> _Ausgangstext_
Trillerpfeife, Ausfälligkeiten und eine äußerst ungewöhnliche Taktik: Wie Spaniens kauziger Trainer Aragones Deutschland besiegen will.

NEUSTIFT Luis Aragones ist fast 70 Jahre alt und nichts versetzt ihn mehr in Wallung als Fußball. Jeder einzelne Pass regt ihn auf. Er steht auf dem Trainingsplatz, schlägt sich unaufhörlich mit der Kordel seiner Pfeife auf den Oberschenkel. So, als müsse er sich in jeder Sekunde selbst antreiben. Das Bemerkenswerteste am Nationaltrainer der Spanier ist: Sein Ruf interessiert ihn nicht. Egal, wie der ausfällt.

Besonders nett klang das fast nie in den vier Jahren, seit er Nationaltrainer ist. „Kauz" nennen ihn die einen, „Rassist" schimpften ihn andere. Oft stand er kurz vor der Entlassung, er blieb immer und setzte sich gegen seine Kritiker durch. Es wurde über seine Depressionen berichtet, die ihn in den 80er Jahren heimsuchten. Über seine Spielsucht, die ihn immer wieder in Versuchung führte und, die heute Vergangenheit ist. Und es wurde über seine Schimpfkanonaden erzählt, die so legendär wie zweifelhaft sind, am Ende rau wirken aber harmlos gemeint sind.

> _Bereitgestellte Daten_
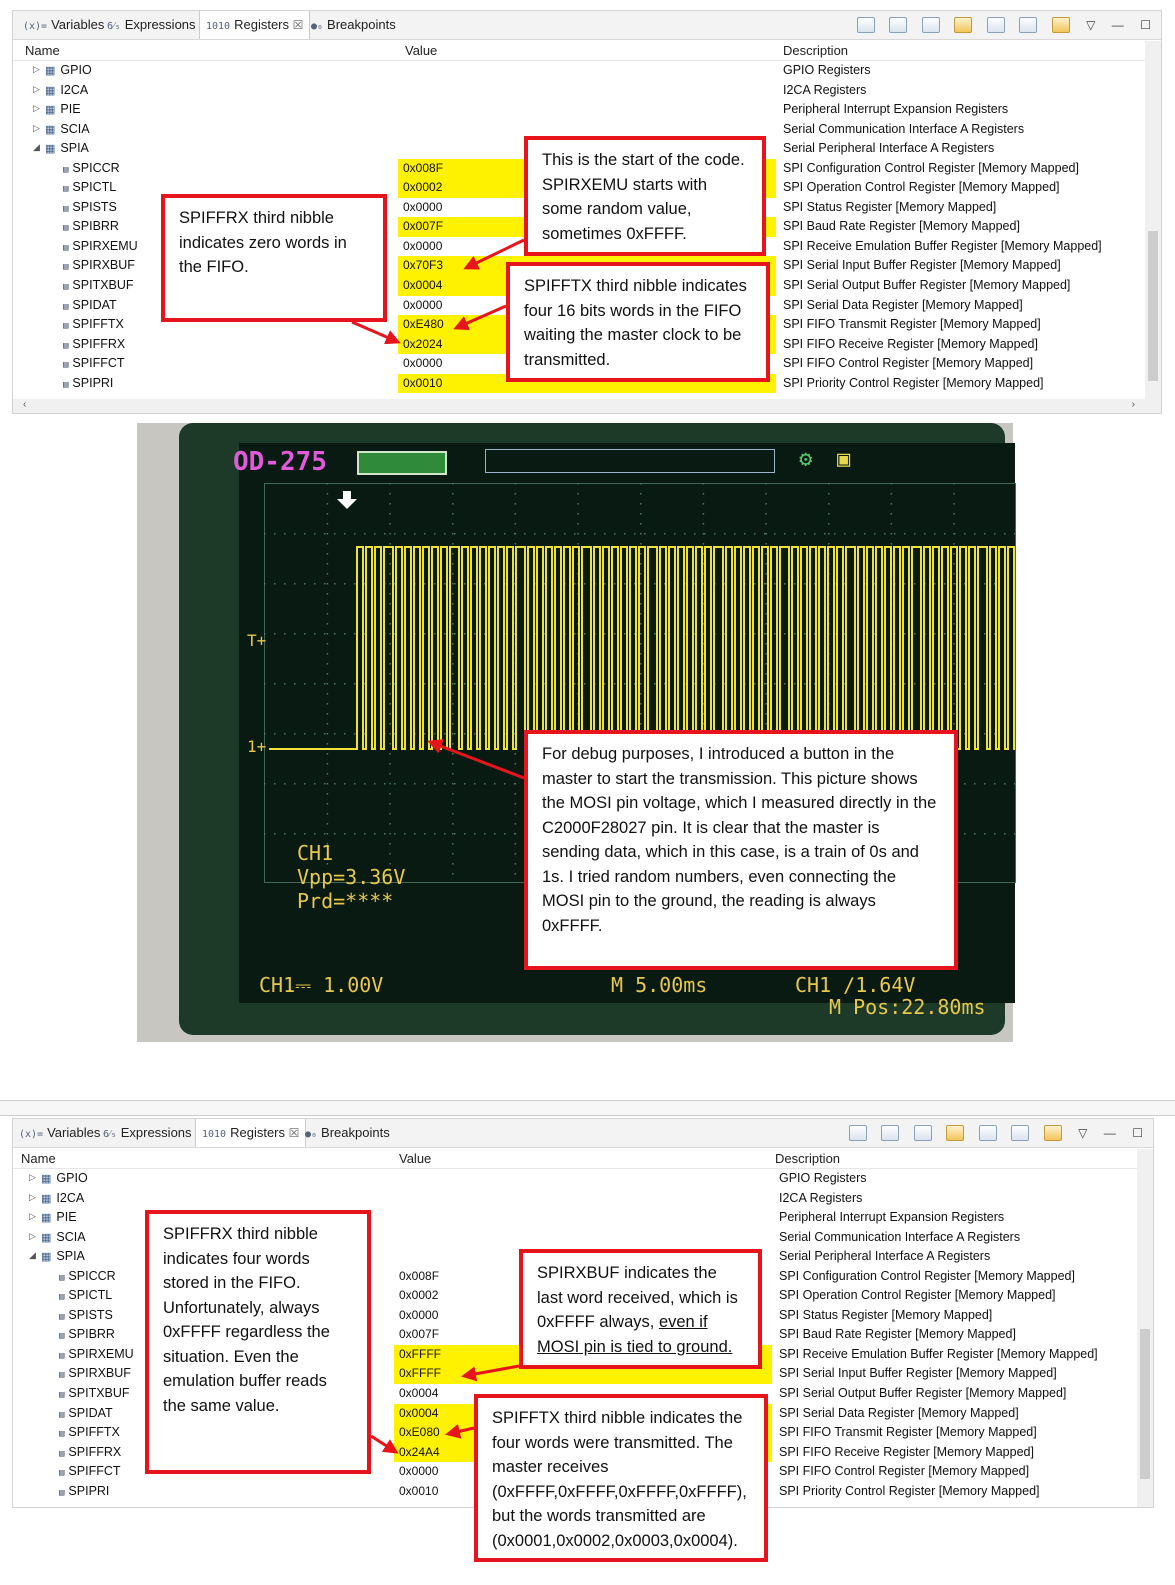 The width and height of the screenshot is (1175, 1585). Describe the element at coordinates (24, 404) in the screenshot. I see `scroll-left-icon: ‹` at that location.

> _Aufgabenstellung 1_
Schreiben Sie bitte aus dem Text über Luis Aragones die Stelle von „Besonders nett klang“ bis einschließlich „harmlos gemeint sind.“ wortgetreu ab.
> _Aufgabenstellung 2_
Seit wie vielen Jahren ist Aragones laut dem Text über Luis Aragones Nationaltrainer?
Die Daten stammen aus einer anderen Quelle als der Text über Luis Aragones.

> _Antwort 1_
Besonders nett klang das fast nie in den vier Jahren, seit er Nationaltrainer ist. „Kauz" nennen ihn die einen, „Rassist" schimpften ihn andere. Oft stand er kurz vor der Entlassung, er blieb immer und setzte sich gegen seine Kritiker durch. Es wurde über seine Depressionen berichtet, die ihn in den 80er Jahren heimsuchten. Über seine Spielsucht, die ihn immer wieder in Versuchung führte und, die heute Vergangenheit ist. Und es wurde über seine Schimpfkanonaden erzählt, die so legendär wie zweifelhaft sind, am Ende rau wirken aber harmlos gemeint sind.

> _Antwort 2_
Seit vier Jahren.